Student loans, including federal and private ones, have soared in the past few years, as more Americans have been able to save and invest.
But the debt loads have also grown, with average monthly payments increasing to $1,100 from $926 in 2012, according to federal data.
The growth in debt, combined with a rising share of Americans making less than $50,000 a year, has forced many students to consider alternatives.
A growing number of students are using personal credit cards and debit cards to pay for college.
Some have resorted to loan repayment plans to help cover student loan debt, while others are borrowing from friends and relatives to pay the bills.
Student loans have been a major topic in this year’s presidential election, with Republican presidential candidate Donald Trump calling for a moratorium on new student loan borrowers.
But it is the growing number who are making their way to the lender that is the most troubling.
What are the main reasons for college debt?
The amount of debt students carry is one of the biggest determinants of their ability to pay off student loans.
Some states have passed laws that limit the number of borrowers who can be eligible for federal student loans or private loans, but the federal government also sets limits on borrowers’ incomes and the amount they can borrow.

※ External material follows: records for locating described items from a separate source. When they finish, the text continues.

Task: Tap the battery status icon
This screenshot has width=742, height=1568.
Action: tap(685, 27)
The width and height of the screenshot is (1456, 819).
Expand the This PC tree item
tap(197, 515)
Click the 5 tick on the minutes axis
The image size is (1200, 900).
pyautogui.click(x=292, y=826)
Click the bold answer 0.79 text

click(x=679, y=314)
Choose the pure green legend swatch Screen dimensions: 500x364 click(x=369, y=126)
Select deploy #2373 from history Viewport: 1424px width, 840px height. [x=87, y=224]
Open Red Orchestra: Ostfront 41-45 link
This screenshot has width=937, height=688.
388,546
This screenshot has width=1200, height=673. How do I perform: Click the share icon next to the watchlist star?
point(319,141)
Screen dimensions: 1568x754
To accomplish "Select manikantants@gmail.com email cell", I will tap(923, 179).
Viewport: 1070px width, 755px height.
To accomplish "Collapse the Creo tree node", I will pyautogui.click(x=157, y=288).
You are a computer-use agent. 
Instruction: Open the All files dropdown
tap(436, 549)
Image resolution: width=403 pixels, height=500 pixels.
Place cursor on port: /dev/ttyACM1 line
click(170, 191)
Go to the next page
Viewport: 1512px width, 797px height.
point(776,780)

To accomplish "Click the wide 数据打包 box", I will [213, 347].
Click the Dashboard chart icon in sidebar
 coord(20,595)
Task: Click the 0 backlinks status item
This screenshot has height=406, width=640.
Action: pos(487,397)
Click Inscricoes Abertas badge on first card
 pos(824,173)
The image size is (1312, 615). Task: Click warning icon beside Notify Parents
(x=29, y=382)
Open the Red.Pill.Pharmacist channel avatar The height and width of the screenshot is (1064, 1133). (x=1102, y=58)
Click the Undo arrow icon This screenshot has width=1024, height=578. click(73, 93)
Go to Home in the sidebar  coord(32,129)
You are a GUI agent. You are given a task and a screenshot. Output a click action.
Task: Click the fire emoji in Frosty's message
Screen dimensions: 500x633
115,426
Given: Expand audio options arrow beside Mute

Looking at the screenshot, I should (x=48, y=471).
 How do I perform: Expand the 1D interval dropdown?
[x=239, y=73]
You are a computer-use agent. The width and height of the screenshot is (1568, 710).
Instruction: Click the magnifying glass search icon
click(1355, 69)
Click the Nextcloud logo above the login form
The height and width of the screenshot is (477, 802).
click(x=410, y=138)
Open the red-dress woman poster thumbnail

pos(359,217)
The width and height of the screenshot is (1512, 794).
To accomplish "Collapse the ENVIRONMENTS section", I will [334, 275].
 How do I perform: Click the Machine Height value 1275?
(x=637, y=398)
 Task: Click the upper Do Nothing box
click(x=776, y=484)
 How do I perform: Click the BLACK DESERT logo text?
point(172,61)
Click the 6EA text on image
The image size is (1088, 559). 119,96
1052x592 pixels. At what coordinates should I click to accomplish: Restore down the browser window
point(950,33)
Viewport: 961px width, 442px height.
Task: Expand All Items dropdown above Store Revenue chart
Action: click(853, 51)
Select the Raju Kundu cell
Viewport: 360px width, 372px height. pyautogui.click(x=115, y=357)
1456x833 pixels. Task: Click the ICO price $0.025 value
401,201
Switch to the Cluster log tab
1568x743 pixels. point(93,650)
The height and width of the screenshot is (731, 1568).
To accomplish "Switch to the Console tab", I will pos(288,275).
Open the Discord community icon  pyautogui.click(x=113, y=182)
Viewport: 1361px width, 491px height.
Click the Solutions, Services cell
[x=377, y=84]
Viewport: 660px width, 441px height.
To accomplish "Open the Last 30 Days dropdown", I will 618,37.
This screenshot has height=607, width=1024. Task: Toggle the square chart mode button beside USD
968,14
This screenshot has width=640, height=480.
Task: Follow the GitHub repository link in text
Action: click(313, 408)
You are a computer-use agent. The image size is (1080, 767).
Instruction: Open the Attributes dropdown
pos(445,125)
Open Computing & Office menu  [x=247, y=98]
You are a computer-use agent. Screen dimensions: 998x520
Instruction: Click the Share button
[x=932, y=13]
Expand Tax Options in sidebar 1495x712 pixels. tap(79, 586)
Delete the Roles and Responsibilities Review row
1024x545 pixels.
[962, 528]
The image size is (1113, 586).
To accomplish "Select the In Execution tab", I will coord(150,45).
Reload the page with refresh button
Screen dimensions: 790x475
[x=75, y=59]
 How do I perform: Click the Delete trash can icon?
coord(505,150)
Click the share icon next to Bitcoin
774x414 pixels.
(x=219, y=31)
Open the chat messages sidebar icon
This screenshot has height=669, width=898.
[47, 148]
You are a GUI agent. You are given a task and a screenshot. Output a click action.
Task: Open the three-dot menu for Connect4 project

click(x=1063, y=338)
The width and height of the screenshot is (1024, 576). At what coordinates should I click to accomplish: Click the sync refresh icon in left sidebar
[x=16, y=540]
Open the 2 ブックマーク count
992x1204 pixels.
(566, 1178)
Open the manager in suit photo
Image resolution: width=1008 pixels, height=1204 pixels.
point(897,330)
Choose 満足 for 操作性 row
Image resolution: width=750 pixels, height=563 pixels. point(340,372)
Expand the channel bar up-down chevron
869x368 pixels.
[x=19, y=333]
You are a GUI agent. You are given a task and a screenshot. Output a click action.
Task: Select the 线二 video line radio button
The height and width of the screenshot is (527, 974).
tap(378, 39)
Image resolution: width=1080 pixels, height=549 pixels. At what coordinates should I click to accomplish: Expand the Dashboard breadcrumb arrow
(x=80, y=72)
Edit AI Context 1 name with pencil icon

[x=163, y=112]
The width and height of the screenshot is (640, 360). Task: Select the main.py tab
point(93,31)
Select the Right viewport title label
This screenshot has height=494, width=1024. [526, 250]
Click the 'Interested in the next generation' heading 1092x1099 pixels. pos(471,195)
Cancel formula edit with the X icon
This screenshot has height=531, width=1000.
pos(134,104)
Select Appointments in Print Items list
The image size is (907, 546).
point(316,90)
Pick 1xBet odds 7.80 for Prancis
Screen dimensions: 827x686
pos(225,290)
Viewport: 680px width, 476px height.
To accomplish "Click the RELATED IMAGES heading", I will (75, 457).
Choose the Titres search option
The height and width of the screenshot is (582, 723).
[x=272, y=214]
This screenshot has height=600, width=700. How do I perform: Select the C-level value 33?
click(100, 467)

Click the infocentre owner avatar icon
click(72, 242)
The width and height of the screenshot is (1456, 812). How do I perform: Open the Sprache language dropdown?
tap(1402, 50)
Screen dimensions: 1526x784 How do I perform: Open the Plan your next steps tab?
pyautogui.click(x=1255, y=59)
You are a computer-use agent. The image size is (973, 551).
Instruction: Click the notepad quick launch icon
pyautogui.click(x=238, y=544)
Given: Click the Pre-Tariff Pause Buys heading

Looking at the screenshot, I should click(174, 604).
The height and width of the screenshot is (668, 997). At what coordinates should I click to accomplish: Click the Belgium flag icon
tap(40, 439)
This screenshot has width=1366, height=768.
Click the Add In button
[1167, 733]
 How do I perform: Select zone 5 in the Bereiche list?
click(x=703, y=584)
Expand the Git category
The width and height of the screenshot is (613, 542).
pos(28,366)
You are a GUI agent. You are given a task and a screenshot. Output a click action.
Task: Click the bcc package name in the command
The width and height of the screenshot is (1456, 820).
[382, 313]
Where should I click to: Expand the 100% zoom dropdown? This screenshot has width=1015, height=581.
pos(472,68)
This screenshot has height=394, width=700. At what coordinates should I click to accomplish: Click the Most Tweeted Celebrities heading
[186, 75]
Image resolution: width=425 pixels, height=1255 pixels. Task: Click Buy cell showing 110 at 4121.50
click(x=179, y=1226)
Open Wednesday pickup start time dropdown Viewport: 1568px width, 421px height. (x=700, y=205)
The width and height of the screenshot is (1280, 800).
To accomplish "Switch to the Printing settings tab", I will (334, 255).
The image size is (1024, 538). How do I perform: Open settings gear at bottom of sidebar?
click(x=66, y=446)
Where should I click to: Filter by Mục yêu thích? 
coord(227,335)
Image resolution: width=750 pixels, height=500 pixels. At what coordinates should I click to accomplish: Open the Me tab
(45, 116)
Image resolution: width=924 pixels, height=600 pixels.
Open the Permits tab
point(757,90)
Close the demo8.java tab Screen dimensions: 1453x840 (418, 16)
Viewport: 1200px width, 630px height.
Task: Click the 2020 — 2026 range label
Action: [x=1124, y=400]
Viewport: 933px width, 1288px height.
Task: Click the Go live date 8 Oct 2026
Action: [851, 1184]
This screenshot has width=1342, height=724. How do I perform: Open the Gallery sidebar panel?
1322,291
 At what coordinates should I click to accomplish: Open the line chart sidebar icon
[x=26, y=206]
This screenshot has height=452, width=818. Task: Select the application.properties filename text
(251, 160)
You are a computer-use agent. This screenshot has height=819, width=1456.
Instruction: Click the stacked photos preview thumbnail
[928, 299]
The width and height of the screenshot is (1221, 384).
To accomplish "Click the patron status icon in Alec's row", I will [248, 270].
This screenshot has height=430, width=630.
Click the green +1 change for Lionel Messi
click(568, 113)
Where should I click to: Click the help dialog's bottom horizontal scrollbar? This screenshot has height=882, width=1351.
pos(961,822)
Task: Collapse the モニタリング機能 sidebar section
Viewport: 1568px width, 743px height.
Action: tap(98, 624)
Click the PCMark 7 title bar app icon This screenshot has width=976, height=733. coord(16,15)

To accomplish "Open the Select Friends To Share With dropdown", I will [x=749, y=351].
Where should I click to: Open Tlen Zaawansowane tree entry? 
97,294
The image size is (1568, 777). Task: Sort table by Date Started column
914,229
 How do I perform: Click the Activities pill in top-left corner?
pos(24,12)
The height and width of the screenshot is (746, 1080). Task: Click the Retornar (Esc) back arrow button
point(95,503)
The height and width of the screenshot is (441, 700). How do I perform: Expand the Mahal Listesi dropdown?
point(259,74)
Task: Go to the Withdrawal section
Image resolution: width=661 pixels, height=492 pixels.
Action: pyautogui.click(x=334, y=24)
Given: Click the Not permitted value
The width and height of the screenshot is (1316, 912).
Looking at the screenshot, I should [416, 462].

Students with high incomes and small balances can get federal loans, while students with lower incomes and larger balances may not be able to get federal student aid.
For those who are low income, or have lower incomes than others, federal student loan forgiveness has been a key benefit.
The federal government has offered financial assistance for students whose incomes are below 100 percent of the federal poverty level.
But a recent report from the Education Department showed that some states have made student loans easier to get by allowing borrowers to qualify for loans that have a lower interest rate.
In many states, borrowers with incomes between 125 percent and 250 percent of poverty, or who owe $200 or less in student loans each month, may qualify for federal aid.
The Federal Reserve Bank of New York estimates that about half of all borrowers who have loans that are in default could be eligible to receive loan forgiveness.
The rest of the borrowers in default would be eligible only for federal loan forgiveness, the Fed said.
Many states also offer federal student-loan relief programs.
In addition to the forgiveness of student loans in some states, some states also have federal programs that allow students to use a credit card to pay down their loans, as well as some federal loans that may be forgiven.
Are there alternatives to student loans?
Students can borrow for tuition at private colleges or through state programs, but many students opt to use private lenders.
Some private lenders offer more lenient loan terms than public lenders.
The National Association of Colleges and Employers has more than 6,000 members and has about 2.6 million student borrowers.
The association’s student loan services team offers a free loan calculator to help students determine whether they qualify for student loans that meet their needs.
Other alternatives include student loan deferment plans and student loan forbearance.
In some states that offer a deferment plan, borrowers can defer the amount of their loans for up to 30 years and then be able pay them off at any time, while in others, deferment loans can be paid off with income-based repayment plans.
Aboriginal student borrowers in Alaska and Hawaii have been allowed to defer their student loans up to five years while the government works to increase federal loan repayment.
And in California, students with Native American tribal affiliation can receive income-driven repayment plans for up of 10 years after they complete college.
For more information, visit the National Student Loan Resource Center at www.sba.org/studentloanrecovery.
Students who are struggling with their student loan bills can apply to the federal student assistance program.
The program provides financial assistance to low- and moderate-income borrowers, and it helps borrowers who are working full-time and do not have the money to pay their loans off.
The money can help pay for tuition and other student expenses.
Students may also qualify for grants, loan forgiveness and other assistance if they make a qualifying contribution to a college fund.
For a more detailed look at the issues students face in paying their student debt, read this recent story from the Los Angeles Times.